DATASET EXTRACT section start

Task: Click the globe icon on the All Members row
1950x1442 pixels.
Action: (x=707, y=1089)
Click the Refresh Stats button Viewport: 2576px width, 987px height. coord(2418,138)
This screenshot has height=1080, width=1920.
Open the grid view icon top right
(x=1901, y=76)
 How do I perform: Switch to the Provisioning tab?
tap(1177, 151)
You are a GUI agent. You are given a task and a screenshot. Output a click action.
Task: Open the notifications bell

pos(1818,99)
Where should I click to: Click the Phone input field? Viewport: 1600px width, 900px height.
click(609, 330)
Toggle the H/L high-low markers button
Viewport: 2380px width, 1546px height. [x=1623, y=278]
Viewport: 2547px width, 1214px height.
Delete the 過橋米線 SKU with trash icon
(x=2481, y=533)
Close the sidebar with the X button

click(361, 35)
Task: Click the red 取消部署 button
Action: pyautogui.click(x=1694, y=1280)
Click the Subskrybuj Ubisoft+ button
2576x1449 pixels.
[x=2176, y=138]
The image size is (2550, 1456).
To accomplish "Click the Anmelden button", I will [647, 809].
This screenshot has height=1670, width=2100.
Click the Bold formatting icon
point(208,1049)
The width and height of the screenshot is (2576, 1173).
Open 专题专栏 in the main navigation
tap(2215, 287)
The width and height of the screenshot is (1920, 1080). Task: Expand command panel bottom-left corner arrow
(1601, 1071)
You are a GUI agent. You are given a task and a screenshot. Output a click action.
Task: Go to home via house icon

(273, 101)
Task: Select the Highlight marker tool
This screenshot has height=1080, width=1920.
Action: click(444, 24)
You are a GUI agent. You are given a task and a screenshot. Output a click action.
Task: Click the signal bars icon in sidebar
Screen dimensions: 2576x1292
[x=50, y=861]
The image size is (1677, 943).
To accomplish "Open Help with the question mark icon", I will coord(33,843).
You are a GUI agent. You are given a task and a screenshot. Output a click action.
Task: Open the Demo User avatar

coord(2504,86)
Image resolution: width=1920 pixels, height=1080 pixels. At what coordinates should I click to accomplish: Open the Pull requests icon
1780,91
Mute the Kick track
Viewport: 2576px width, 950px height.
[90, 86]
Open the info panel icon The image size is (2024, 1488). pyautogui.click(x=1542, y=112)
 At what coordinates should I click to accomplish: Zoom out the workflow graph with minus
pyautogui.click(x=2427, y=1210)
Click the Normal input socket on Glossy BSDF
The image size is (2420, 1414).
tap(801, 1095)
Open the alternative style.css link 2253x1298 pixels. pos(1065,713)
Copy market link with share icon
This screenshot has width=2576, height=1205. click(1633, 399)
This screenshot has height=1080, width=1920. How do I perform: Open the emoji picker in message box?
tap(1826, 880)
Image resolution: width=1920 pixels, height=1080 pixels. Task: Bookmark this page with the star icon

DATASET EXTRACT section end

**PROBLEM DESCRIPTION**
The records above are to be transcribed exactly, with nothing left out.

**RESULT**
Task: Click the globe icon on the All Members row
1950x1442 pixels.
Action: (x=707, y=1089)
Click the Refresh Stats button Viewport: 2576px width, 987px height. coord(2418,138)
This screenshot has height=1080, width=1920.
Open the grid view icon top right
(x=1901, y=76)
 How do I perform: Switch to the Provisioning tab?
tap(1177, 151)
You are a GUI agent. You are given a task and a screenshot. Output a click action.
Task: Open the notifications bell

pos(1818,99)
Where should I click to: Click the Phone input field? Viewport: 1600px width, 900px height.
click(609, 330)
Toggle the H/L high-low markers button
Viewport: 2380px width, 1546px height. [x=1623, y=278]
Viewport: 2547px width, 1214px height.
Delete the 過橋米線 SKU with trash icon
(x=2481, y=533)
Close the sidebar with the X button

click(361, 35)
Task: Click the red 取消部署 button
Action: pyautogui.click(x=1694, y=1280)
Click the Subskrybuj Ubisoft+ button
2576x1449 pixels.
[x=2176, y=138]
The image size is (2550, 1456).
To accomplish "Click the Anmelden button", I will [647, 809].
This screenshot has height=1670, width=2100.
Click the Bold formatting icon
point(208,1049)
The width and height of the screenshot is (2576, 1173).
Open 专题专栏 in the main navigation
tap(2215, 287)
The width and height of the screenshot is (1920, 1080). Task: Expand command panel bottom-left corner arrow
(1601, 1071)
You are a GUI agent. You are given a task and a screenshot. Output a click action.
Task: Go to home via house icon

(273, 101)
Task: Select the Highlight marker tool
This screenshot has height=1080, width=1920.
Action: click(444, 24)
You are a GUI agent. You are given a task and a screenshot. Output a click action.
Task: Click the signal bars icon in sidebar
Screen dimensions: 2576x1292
[x=50, y=861]
The image size is (1677, 943).
To accomplish "Open Help with the question mark icon", I will coord(33,843).
You are a GUI agent. You are given a task and a screenshot. Output a click action.
Task: Open the Demo User avatar

coord(2504,86)
Image resolution: width=1920 pixels, height=1080 pixels. At what coordinates should I click to accomplish: Open the Pull requests icon
1780,91
Mute the Kick track
Viewport: 2576px width, 950px height.
[90, 86]
Open the info panel icon The image size is (2024, 1488). pyautogui.click(x=1542, y=112)
 At what coordinates should I click to accomplish: Zoom out the workflow graph with minus
pyautogui.click(x=2427, y=1210)
Click the Normal input socket on Glossy BSDF
The image size is (2420, 1414).
tap(801, 1095)
Open the alternative style.css link 2253x1298 pixels. pos(1065,713)
Copy market link with share icon
This screenshot has width=2576, height=1205. click(1633, 399)
This screenshot has height=1080, width=1920. How do I perform: Open the emoji picker in message box?
tap(1826, 880)
Image resolution: width=1920 pixels, height=1080 pixels. Task: Bookmark this page with the star icon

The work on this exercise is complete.